### Input for this task

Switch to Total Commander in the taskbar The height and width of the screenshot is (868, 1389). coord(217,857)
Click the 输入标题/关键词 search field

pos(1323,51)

* * *

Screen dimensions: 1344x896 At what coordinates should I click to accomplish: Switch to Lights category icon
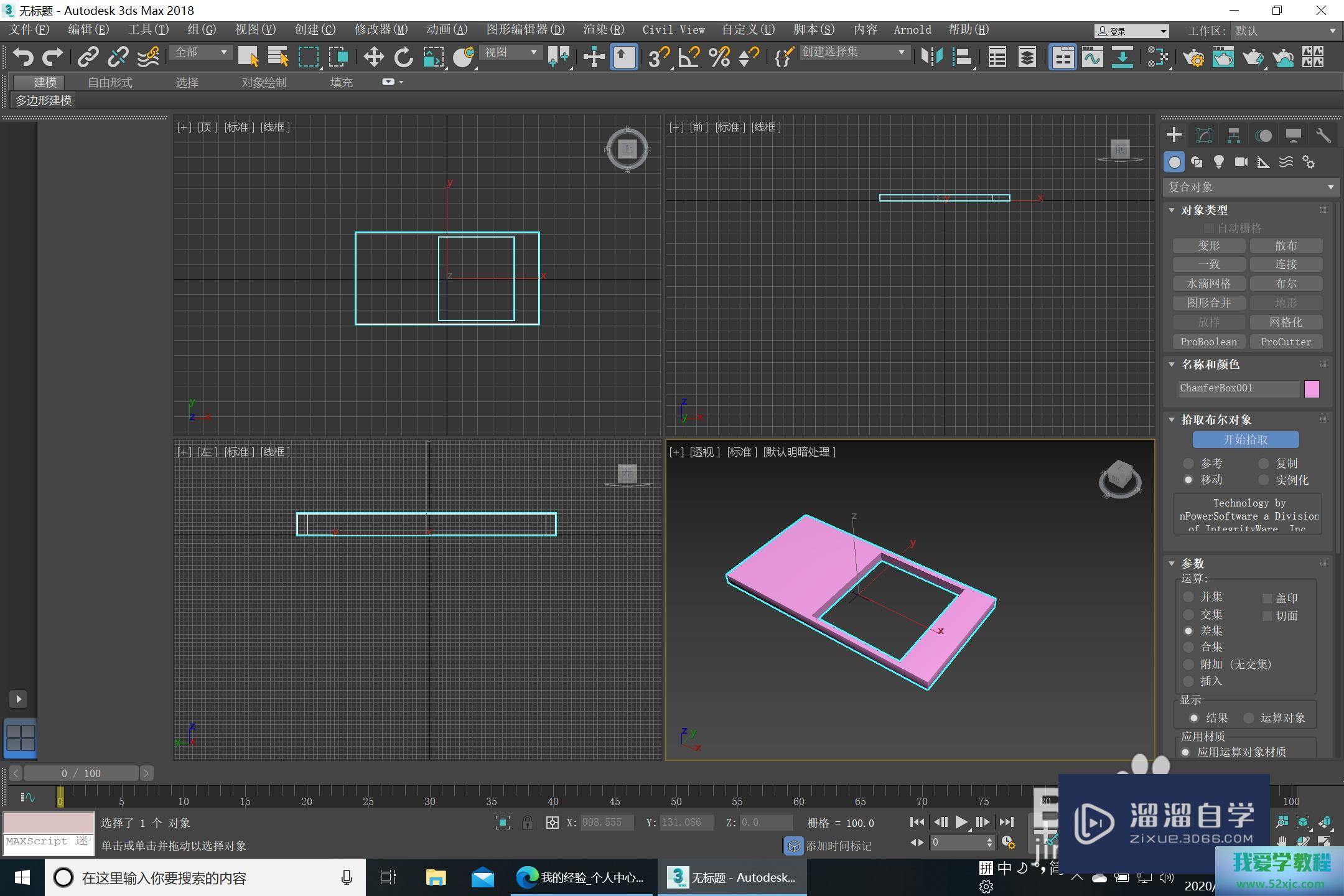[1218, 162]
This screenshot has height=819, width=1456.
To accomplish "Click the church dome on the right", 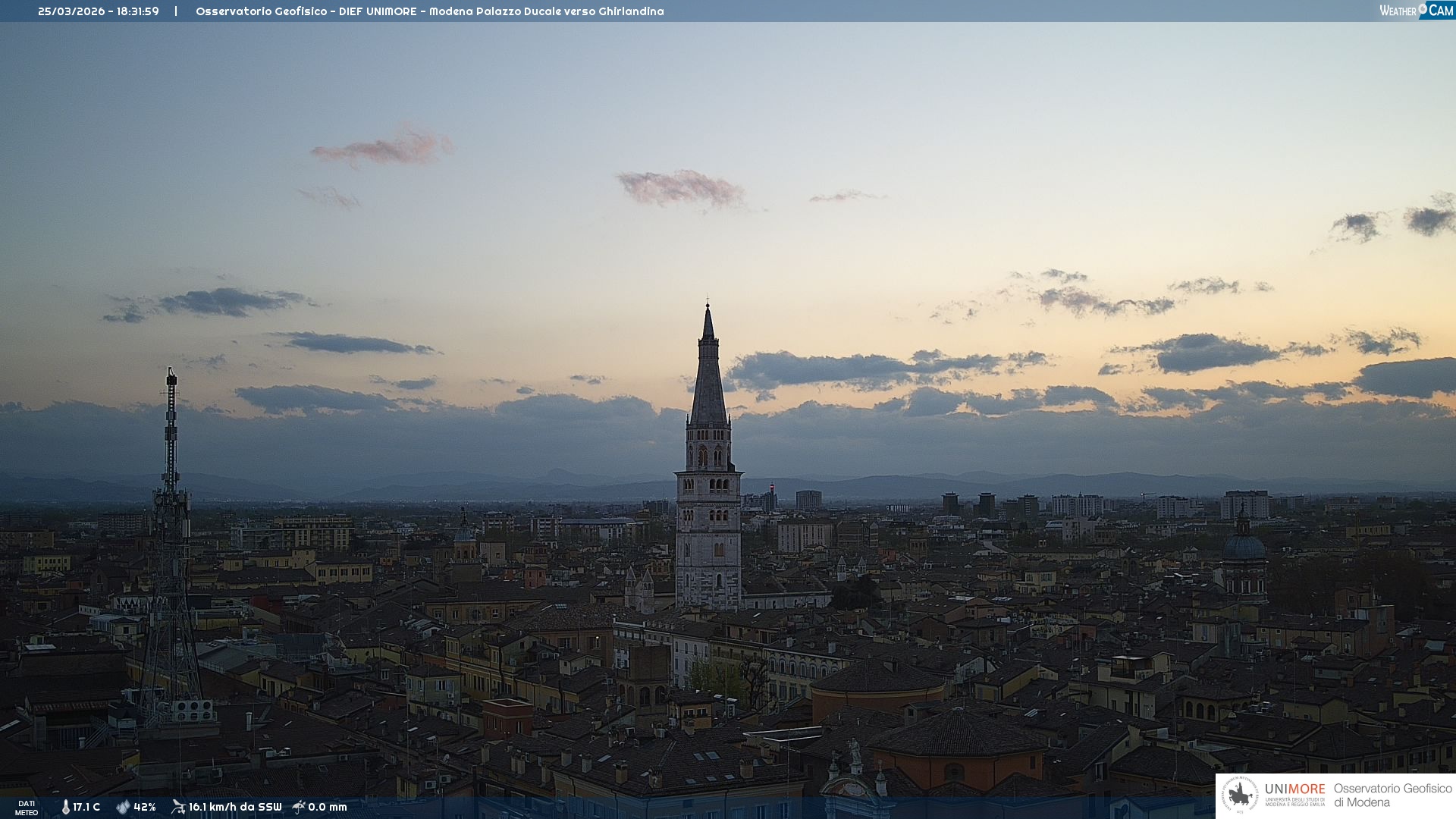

### Exercise objective
Every line above in the stretch from the one with "This screenshot has height=819, width=1456." through the one with "the church dome" is to be transcribed exactly, ends included. No picture is copied.

### The answer
This screenshot has height=819, width=1456.
To accomplish "Click the church dome on the right", 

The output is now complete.